京都に4泊しました。天気に恵まれ、足をのばした 『桜、坂路、奥京都』

伏見稲荷大社。旅の予定を決めていなかったけれど、ここを勧められて来てみたら!なぜ、私は今まで知らずにいたんだろう、とショックを受けた。とにかく、鳥居がすごい事になっています。山ごと鳥居のトンネルです。 前を歩くフランス人の家族が驚嘆の声をあげていた。日本人の私だって同じ位びっくりした。独特の文化がここに。きつねうどんを食べ、鳥居と同じオレンジ色の包み紙のきつねのお面の形をしたお煎餅を買った。
京都のちょっと奥、大原、寂光院まで、ゲストハウスの友人達と車で出かけた。山奥のひっそりとした空気が身体に染みた。寂光院の茶室に繋がるらしいこの石畳に、遅咲きの桜の花弁がゆっくり舞い落ちていて、夢みたいだった。写真では伝えられないけれど。
寂光院の石段。両脇の木に苔がしっとりと生えていて、そっと手を触れたくなる。ここに住んだお姫様は、いつもこの坂を降りて散歩に出かけていたのかな。聖徳太子が建てたこの寂光院、代々貴族の姫君が『静に清らかに』住んでいたそうな。想像したら寂しくなって来た。
寂光院から更に山の奥へ進んで行くと突然苔むした古い石段が。当然のように登ってみる。(不意に階段が現れると登りたくなるのは人間の本能だと思う。子供を観察していると必ずそうするもの。ハイハイしている赤ちゃんも、とりあえず登りはじめるし。好奇心がそうさせるのかな。余談ですが。)階段の先には苔に覆われたお地蔵さまがいくつかある広場が。ちょっと怖くなる。子どもの頃、山で遊んだ記憶が蘇った。
相変わらずレトロな店を探訪しているが、最近は流行りで次々と町屋カフェが増え、紛らわしい。
レトロな居酒屋(スタンド?)京極スタンドで定食を頼んだ。昼からビールや枝豆をオーダーするおじさま達と給仕するおばさま達。おばさま達の間に、ベテランと新米の上下関係がある雰囲気。「京都本」を持ってやって来る観光客も少し居るけれど、まだまだ京都の日常の匂いがプンプンする。ヨーロッパの街中のおじさんのたまり場カフェに紛れ込んだ気分。少し肩身を狭くしながら絵を描いた。新米らしきのおばさまだけが、少し絵を見て微笑んでくれた。

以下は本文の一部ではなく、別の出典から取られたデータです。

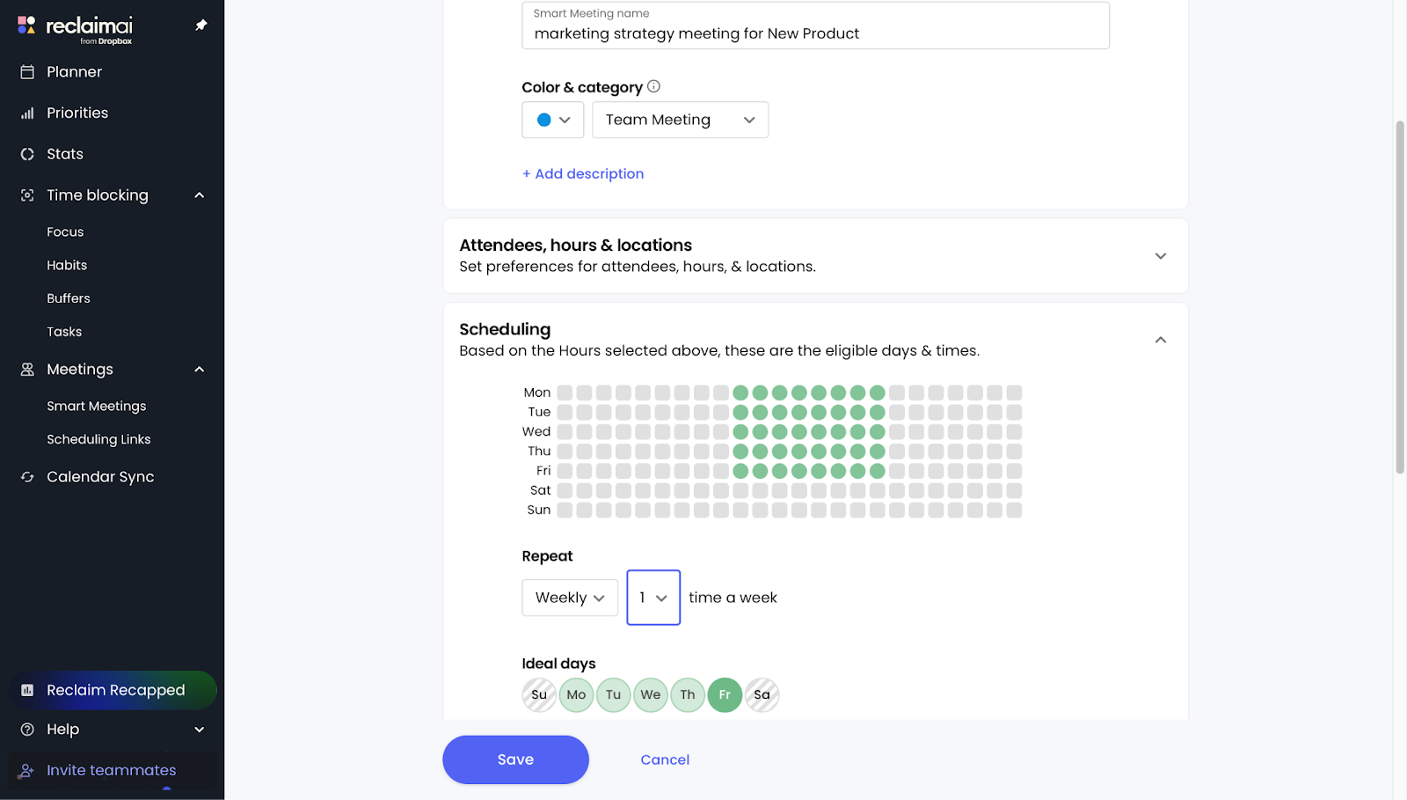
Task: Open Smart Meetings in sidebar
Action: tap(97, 407)
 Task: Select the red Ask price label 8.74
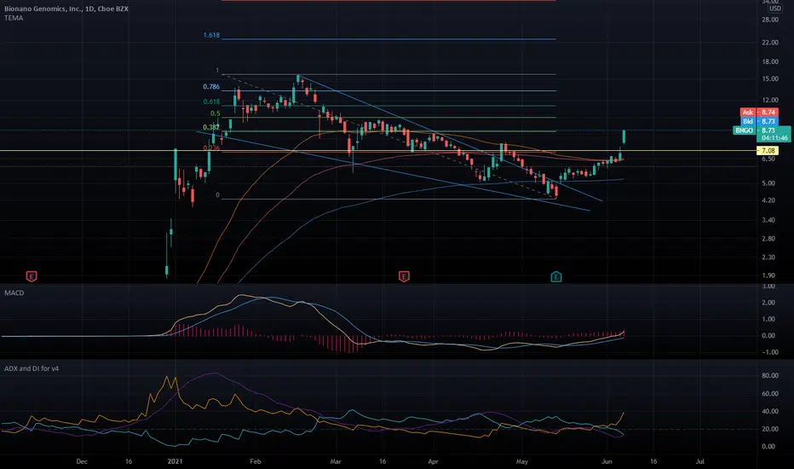[x=758, y=113]
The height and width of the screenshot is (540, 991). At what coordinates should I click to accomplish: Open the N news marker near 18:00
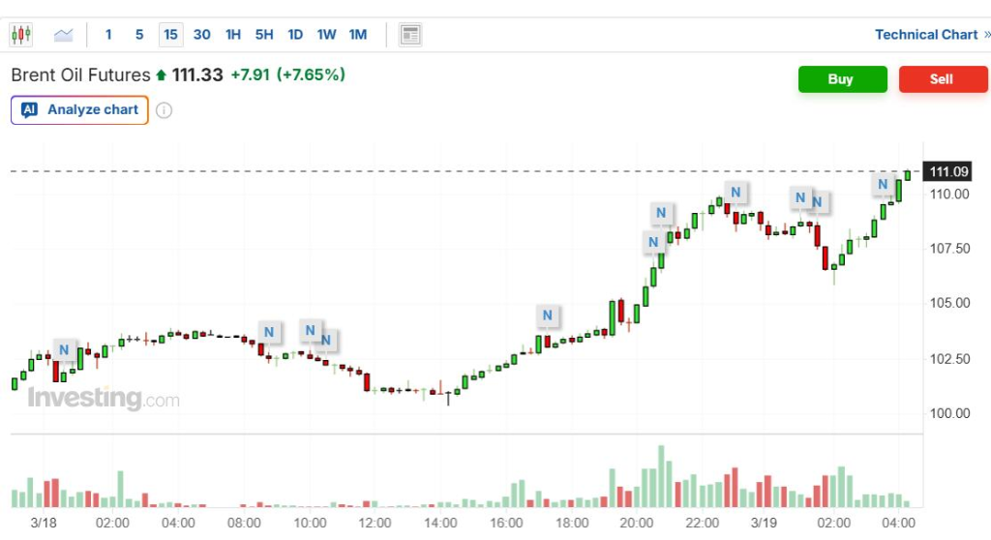[548, 315]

珈琲エルベ。宿の近くなので、いつもレトロな佇まいを気にしていたが、流行とは逆に、開店しているかどうかわからない位にひっそりしていて、いつも入る勇気が湧かなかった。そして、遂に友だちとモーニングを食べに行く。入った途端、おばあちゃんの家を訪れたときのような匂い。おじいさんが「いらっしゃいませ」とゆっくりと立ち上がる。パンと珈琲で340円を頼む。パンの耳を落として3等分して焼く、という作業をゆっくりと丁寧にしたようなトーストがでてきた。しばらくすると、おばあさんがお店に出て来て「いらっしゃいませ」とわざわざ丁寧に頭を下げてくれた。 また、地元の人たちの日常生活空間に入り込んでしまった違和感を覚えたが、でも、それを感じたいために私は旅行をしているのかな。この老夫婦が過ごして来た時間を想像したり、明日も同じように営まれる日常を思うと、何故か私は元気が湧いてくるのだ。

伏見稲荷大社駅前の和菓子屋さん。風格あります。

やれやれ、随分長くなっちゃった。読んで下さってありがとう。